# un male boia



## lautaro

Ciao a tutti,
mi/ci interessa sapere come è distribuita l'espressione "un male boia" sulla penisola italiana e anche se può essere considerata un localismo. Mi spiego: sappiamo che è compresa da chiunque in qualunque regione, ma la si usa spesso? si usava? è desueta? 

Grazie a tutti

LAU


----------



## Larroja

Ciao Lau, 

io non considererei l'espressione un localismo, perché è entrata a far parte del linguaggio standardizzato, e in quanto tale è perfettamente comprensibile a qualsiasi italiano, cosa che non accade con altre espressioni più connotate regionalmente. Non credo però che nell'uso quotidiano la si usi con la stessa frequenza o naturalezza in tutta la penisola, e propendo per una maggior diffusione a Nord. 
Per entrare nello specifico della tua domanda, un sardo di certo non la usa quanto un milanese, o non la usa affatto.


----------



## Silvia10975

In Toscana si usa, nel Lazio anche. Aspettiamo testimonianze di altre regioni


----------



## gatogab

Non mi risulta che sia molto usata in Puglia, anche se si capisce.
La televisione aiuta molto in questo: a capire _'il come si dice'_ in altre regioni.

Insisto: _paese che vai, usanze che trovi_.

gg


----------



## irene.acler

In Trentino è molto usata


----------



## fer1975

In Puglia la usiamo anche se forse _un male cane _è più usata.


----------



## gatogab

> In Puglia la usiamo anche *se forse un male cane è più usata.*


Confermo.
Lo stavo proponendo, ma poi l'ho scordato.

gg

(ciao Irenita)


----------



## Broca

Confermo l'uso in Toscana, anche se qui a Pisa non si sente spessissimo.


----------



## memynl

In Calabria è un'espressione capita da tutti, ma non prediletta. Viene per lo più utilizzata da chi ha vissuto molti anni nel nord Italia e ne ha carpito gli usi linguistici. Risulta superfluo dire che viene capita da tutti, non trattandosi di un'espressione dialettale.


----------



## pask46

Spero di non chattare... si era chiesto un riscontro "regionale"... in Piemonte si usano tutte e due... (boia e cane)...


----------



## Hermocrates

Broca said:


> Confermo l'uso in Toscana, anche se qui a Pisa non si sente spessissimo.



Io credo di averla sentita abbastanza spesso, anche se non vorrei che le mie statistiche siano viziate dall'eco della semplice interiezione "boia". 

Per contro, ho vissuto in Lombardia per qualche anno e devo dire che ho sentito quest'espressione molto di raro (per quel che può valere la mia esperienza strettamente personale). 

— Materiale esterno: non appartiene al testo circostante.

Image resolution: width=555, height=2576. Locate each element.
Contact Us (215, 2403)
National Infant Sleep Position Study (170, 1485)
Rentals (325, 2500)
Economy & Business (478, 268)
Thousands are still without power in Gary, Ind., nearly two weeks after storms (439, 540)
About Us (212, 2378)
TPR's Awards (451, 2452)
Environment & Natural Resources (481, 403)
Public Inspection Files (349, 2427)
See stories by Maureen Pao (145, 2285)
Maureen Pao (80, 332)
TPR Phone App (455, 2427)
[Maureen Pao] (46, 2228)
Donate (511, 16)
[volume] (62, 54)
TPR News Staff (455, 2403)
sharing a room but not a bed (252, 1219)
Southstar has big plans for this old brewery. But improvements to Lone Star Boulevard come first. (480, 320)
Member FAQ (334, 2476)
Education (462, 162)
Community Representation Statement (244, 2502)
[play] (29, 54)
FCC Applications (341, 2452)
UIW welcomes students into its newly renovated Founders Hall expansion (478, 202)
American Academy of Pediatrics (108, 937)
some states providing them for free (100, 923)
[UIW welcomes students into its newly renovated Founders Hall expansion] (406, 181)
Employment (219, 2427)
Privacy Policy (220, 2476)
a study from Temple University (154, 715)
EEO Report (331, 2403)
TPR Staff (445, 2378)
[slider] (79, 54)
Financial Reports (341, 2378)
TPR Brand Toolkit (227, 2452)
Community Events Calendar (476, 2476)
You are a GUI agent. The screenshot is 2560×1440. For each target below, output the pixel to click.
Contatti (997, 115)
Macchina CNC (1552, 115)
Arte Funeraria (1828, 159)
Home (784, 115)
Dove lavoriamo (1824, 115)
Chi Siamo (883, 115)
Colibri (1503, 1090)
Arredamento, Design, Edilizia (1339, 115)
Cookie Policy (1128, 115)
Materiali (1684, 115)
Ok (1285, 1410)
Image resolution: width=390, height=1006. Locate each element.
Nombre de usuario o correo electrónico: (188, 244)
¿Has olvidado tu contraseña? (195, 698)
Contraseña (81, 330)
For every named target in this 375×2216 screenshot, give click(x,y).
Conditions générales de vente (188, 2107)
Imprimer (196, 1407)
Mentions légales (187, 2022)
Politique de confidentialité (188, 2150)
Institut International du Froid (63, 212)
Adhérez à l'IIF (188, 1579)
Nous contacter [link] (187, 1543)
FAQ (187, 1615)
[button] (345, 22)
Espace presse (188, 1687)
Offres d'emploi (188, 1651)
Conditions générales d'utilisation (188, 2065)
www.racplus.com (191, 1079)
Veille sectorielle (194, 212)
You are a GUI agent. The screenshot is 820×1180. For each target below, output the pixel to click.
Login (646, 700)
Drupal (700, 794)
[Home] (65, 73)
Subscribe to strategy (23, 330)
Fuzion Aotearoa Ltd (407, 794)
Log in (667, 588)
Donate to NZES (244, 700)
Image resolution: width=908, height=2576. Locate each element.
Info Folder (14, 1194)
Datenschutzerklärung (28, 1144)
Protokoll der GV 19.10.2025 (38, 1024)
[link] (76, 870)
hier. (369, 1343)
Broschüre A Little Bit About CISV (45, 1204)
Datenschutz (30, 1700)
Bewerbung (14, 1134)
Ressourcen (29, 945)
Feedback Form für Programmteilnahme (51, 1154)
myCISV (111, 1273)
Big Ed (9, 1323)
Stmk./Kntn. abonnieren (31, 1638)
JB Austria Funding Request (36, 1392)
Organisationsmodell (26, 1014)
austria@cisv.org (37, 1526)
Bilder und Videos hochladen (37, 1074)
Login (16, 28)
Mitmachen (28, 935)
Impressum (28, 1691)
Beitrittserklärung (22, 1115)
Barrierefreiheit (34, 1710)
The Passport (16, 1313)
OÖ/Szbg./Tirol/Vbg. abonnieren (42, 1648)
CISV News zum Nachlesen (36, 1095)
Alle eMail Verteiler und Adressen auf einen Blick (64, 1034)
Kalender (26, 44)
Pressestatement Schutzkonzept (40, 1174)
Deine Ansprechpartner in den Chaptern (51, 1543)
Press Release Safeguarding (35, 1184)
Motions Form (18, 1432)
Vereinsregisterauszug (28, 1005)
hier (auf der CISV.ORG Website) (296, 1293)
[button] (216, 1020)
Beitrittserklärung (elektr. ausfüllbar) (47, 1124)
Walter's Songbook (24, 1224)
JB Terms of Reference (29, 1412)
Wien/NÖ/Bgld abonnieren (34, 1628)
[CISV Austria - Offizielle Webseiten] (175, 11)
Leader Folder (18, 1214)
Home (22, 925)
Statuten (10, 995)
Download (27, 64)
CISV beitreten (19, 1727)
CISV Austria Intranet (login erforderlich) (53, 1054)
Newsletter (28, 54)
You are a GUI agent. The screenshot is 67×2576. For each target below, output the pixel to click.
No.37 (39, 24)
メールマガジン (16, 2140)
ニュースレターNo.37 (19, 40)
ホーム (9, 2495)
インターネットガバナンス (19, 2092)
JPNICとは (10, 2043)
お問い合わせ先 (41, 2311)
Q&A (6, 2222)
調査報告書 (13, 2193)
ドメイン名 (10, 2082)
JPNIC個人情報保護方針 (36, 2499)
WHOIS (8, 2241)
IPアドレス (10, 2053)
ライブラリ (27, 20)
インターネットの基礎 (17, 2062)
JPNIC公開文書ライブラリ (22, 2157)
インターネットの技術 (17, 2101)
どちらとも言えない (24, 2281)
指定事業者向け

Mi pare tuttavia di capire dai commenti precedenti che si tratta di un'espressione, di fatto, originaria proprio dell'Italia del nord? Forse diffusa al resto d'Italia con la tv? Sono curioso.


----------



## effeundici

Mah, a me sembra parecchio toscana come espressione.


----------



## lautaro

Azzardiamo una prima ipotesi?
L'espressione è privilegiata in Toscana ed è standard italiano. Non è un localismo.
Dai, ragazzi...altri post!

LAU


----------



## MOMO2

lautaro said:


> Ciao a tutti,
> mi/ci interessa sapere come è distribuita l'espressione "un male boia" sulla penisola italiana e anche se può essere considerata un localismo. Mi spiego: sappiamo che è compresa da chiunque in qualunque regione, ma la si usa spesso? si usava? è desueta?
> 
> Grazie a tutti
> 
> LAU


 
"male boia / male cane"

Quando vivevo a Roma sentivo dire "male cane", da quando sono emigrata a Nord () sento con maggior frequenza "male boia". Non è desueto. E si usa tanto spesso quanto spesso ti fai male .

Momo2


----------



## nikis

Io dico sempre e sento quasi solamente *un male cane*.


----------



## paolar

In Piemonte e Val d'Aosta l'espressione è usata, uso peraltro non frequentissimo.


----------



## danalto

Io li uso entrambi, indifferentemente.


----------



## ElFrikiChino

In Lombardia (molto bassa, per cui azzardo anche Modena, Verona, Rovigo) si sente e si usa. Io uso indifferentemente male boia e male cane


----------



## reef

In Romagna "male boia" è nettamente più usato.


----------



## Sprocedato

I miei parenti veneti dicono "un male boia" ("un freddo boia", ecc.) Belluno, ma non solo.

A Livorno si usa "Boia, deh!" come intercalare, ma "un male boia" non è usatissimo.


----------



## danalto

reef said:


> In Romagna "male boia" è nettamente più usato.


Ah, ecco! Le mie origini mi hanno tradita, allora! 
Ora che mi ci fai pensare, sì, è da lì che ho preso l'abitudine di citare il boia, quando mi faccio male!


----------